La cuestión fundamental es el descontento que existe en la población norteamericana con sus dirigentes y el desgaste de sus partidos. Como dijera el académico norteamericano Noam Choamsky, Trump es el resultado de implosión y colapso de la sociedad donde un sector entero de la población no se ve representado por los políticos tradicionales.

De todas maneras hay algunos especialistas en el tema, que sopesan el inclinarse hacia uno u otro bando al considerar que las abstenciones, las explosivas declaraciones de Trump, pudieran eliminarlo y darle a la Clinton los lauros, pero también la misma abstención, la desidia que existe en el electorado pudieran quitársela.

El asunto es que fuera de revelaciones, tanto las de Trump como la que le han sacado a la Clinton sobre sus correos electrónicos, se les va todo el tiempo y sigue sin aparecer la sustancia de argumentos. No hay programas, que muestren cuáles son sus ideas en el futuro en temas serios sociales, económicos etc., como se palpó en los dos primeros debates televisivos de los tres programados.

El encuentro inicial cara a cara, Clinton-Trump, reconocen que lo ganó la dama, en el segundo repitió, según los sondeos de opinión al finalizar los mismos. Ausente estuvieron contenidos de valor, si acaso un ligero toque a la actualidad nacional o mundial, se enfocaron en el sexo, las mentiras, las videograbaciones y los correos electrónicos, y ver quien era más astuto en su respuesta ante los burdos ataques. Paradójicamente, estos debates, se han convertido en lo más visto de la historia entre dos candidatos presidenciales en EE.UU.
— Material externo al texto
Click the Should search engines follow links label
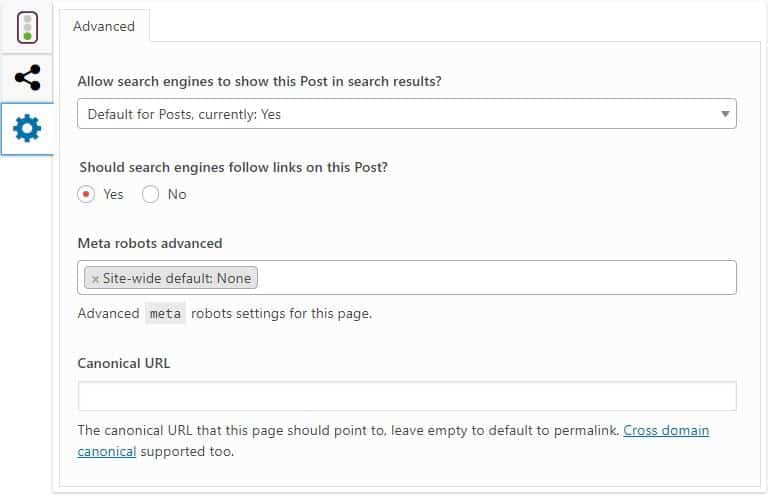click(234, 167)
Para el último, auguraron que rompería records, si fue así o no, lo que sí quedó claro fue que un 52% de la audiencia, según sondeos realizados al final del combate, cree que Clinton ganó ante Trump, celebrado en la Universidad de Nevada, Las Vegas. Este tipo de encuestas ofrecen una primera y rápida impresión, los próximos días pudieran hacerse lecturas más precisas.
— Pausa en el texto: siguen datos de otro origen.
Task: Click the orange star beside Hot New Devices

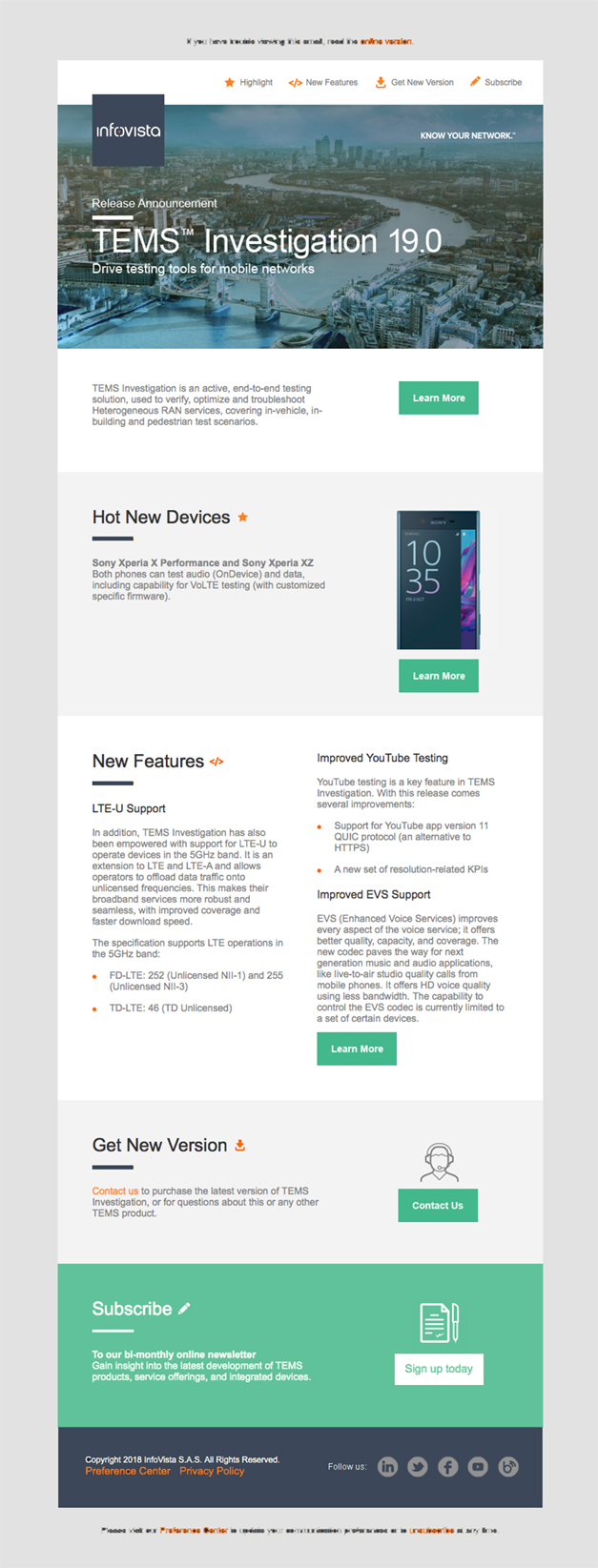Action: (x=243, y=517)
Quizás lo más impactante de todo lo dicho en la noche de este miércoles  fue que Trump puso en tela de juicio el principio fundamental del proceso electoral considerándolo un sistema amañado. Puede que sean palabras al azar en medio de una competencia para ver quien quedaba mejor parado, y ni el mismo cree en la verdad que probablemente dijo. Pero sí recordamos lo que sucedió en el 2000 en la Florida, cuando le dieron  la victoria del estado, a George W. Bush, y siempre se comentó que hubo trampa. No es raro entonces que tal práctica no sea una falacia.

En pocas palabras aplica decir del tercer debate que fueron muchas palabras y poca sustancia.

Estamos en la recta final de una elección cada vez más inusual que podría dañar permanentemente el sistema democrático estadunidense, señala el corresponsal de La Jornada, David Brook. Mientras que Luis Sánchez Ibarra, en un artículo de opinión daba una tajante definición del momento “Quedan descubiertas en la actualidad (campaña electoral) como lo que siempre han sido, un trámite de suprema hipocresía”.

Si no aparece otra sorpresa de octubre, ¿será Hillary Clinton la primera presidenta en los 240 años de historia de ese país? A saber, en pocos días tendremos la respuesta.